Just like last month, I’ve divided this round-up of April’s stories about language and translation into two sections: links that are either related or unrelated to COVID. Take your pick, or read both parts!
Non-COVID:
- During lockdown you may find yourself at a loose end (if you’re in the UK) or at loose ends (if you’re in the US). Lynne Murphy took a closer look. She also examined how the expression “on the up-and-up” means different things in the two countries.
- The Literature Translation Institute of Korea is to start an education programme to teach professional translators how to translate Korean movies and webtoons into English, Spanish & Vietnamese.
- Gendered language: how is Artificial Intelligence revealing media bias?
- Cambridge Words wrote about the ways we talk about things that don’t change as well as the language of warnings.
- How are young people redefining “transgender” and “nonbinary”?

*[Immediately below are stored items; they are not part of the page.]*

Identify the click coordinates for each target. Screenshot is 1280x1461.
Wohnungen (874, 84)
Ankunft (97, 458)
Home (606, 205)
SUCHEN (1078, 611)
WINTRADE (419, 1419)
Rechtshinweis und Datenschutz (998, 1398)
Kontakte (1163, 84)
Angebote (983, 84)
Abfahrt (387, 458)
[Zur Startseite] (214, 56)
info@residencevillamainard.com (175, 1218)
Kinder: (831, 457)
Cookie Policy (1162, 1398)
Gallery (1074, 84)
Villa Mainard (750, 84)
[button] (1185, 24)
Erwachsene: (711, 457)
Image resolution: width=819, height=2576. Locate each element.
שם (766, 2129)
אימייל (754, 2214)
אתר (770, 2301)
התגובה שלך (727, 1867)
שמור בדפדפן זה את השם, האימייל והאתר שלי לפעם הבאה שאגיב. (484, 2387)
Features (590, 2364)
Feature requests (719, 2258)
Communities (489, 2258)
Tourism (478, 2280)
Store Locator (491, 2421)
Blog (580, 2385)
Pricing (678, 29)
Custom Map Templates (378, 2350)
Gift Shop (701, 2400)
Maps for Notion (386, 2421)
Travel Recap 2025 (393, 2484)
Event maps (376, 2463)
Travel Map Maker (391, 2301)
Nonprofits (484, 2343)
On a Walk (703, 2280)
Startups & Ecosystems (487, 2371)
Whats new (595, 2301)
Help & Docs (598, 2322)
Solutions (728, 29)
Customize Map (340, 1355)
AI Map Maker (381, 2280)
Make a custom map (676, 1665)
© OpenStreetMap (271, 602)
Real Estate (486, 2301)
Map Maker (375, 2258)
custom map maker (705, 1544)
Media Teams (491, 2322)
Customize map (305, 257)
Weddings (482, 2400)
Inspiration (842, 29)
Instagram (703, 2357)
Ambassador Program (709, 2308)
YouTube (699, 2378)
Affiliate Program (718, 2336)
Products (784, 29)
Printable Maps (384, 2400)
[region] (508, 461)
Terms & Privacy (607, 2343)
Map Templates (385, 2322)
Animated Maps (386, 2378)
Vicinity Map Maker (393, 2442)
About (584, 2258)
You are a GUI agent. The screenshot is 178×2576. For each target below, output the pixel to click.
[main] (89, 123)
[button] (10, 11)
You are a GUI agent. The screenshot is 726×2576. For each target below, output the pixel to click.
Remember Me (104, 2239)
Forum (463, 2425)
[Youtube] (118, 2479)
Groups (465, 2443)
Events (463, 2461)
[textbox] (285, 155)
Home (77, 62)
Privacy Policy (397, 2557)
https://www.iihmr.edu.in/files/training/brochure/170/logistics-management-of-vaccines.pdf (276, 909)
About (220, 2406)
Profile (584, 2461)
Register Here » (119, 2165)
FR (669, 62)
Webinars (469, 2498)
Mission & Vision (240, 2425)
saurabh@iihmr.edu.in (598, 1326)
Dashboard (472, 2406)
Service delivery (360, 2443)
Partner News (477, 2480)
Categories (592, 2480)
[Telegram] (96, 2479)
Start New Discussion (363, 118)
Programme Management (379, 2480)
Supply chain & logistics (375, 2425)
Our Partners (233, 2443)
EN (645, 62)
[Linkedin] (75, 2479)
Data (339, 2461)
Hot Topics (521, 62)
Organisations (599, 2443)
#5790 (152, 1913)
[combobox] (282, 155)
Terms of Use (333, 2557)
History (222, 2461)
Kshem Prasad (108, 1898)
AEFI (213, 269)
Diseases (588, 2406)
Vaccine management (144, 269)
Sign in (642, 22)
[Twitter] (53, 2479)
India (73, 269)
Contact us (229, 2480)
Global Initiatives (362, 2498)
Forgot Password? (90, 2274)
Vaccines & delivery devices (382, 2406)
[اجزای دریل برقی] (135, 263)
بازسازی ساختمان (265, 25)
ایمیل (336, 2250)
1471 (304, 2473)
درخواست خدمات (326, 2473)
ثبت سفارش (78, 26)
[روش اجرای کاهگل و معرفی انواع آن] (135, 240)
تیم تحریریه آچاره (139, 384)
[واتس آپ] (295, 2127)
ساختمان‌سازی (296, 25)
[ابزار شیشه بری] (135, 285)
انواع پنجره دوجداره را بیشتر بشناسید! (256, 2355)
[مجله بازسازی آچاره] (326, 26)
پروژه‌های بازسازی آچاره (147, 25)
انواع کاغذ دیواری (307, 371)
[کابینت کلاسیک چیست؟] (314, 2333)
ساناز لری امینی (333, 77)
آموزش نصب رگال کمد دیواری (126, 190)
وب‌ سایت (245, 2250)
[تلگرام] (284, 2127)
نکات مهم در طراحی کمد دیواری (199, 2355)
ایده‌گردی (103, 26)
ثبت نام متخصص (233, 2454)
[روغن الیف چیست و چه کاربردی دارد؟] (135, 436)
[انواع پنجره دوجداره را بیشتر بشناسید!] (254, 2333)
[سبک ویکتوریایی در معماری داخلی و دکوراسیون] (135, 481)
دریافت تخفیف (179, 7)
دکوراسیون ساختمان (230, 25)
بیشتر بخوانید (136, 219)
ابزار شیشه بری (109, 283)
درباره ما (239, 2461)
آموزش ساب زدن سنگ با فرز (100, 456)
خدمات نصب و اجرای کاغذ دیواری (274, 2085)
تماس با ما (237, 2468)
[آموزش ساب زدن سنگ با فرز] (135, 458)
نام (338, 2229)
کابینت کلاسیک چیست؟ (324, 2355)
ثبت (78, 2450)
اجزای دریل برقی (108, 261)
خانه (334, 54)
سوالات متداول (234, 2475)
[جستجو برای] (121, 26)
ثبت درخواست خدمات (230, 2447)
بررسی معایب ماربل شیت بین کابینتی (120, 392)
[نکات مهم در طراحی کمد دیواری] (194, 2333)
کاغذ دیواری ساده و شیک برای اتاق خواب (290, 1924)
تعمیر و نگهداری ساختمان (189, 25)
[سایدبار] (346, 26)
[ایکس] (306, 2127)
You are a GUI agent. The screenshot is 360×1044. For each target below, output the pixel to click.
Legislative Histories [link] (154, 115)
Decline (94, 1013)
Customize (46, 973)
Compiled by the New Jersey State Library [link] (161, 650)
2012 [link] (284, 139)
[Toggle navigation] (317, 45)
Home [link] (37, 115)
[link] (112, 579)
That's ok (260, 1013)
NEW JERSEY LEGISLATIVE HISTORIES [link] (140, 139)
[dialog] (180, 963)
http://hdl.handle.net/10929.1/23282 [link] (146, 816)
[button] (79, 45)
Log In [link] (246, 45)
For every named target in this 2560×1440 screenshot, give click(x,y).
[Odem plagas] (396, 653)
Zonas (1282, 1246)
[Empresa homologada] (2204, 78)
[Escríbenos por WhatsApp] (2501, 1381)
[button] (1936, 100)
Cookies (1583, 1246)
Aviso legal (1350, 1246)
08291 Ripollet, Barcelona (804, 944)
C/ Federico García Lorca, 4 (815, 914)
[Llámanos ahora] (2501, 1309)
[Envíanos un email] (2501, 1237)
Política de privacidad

- How can music boost your productivity when working from home?
- 50 funny Scottish slang words translated into English.
COVID-related:
- “There’s a big difference between working from home because you choose to and being told you can’t go out” says Claire Cox in her latest blog post.
- From discrimination to language, a variety of factors are affecting different groups’ vulnerability to coronavirus.
- Governments around the world are grappling with how to deliver important guidelines on minimising the spread of COVID-19
- Is your pandemic parlance up to scratch?
- Coronavirus has “radically affected the language Russians speak“.
- FIT-Europe and its partners have released the results of their second survey on how COVID-19 is impacting independent translation and interpreting professionals in Europe.
- Etymology: find out how coronaviruses and 31 other infectious diseases and viruses got their names.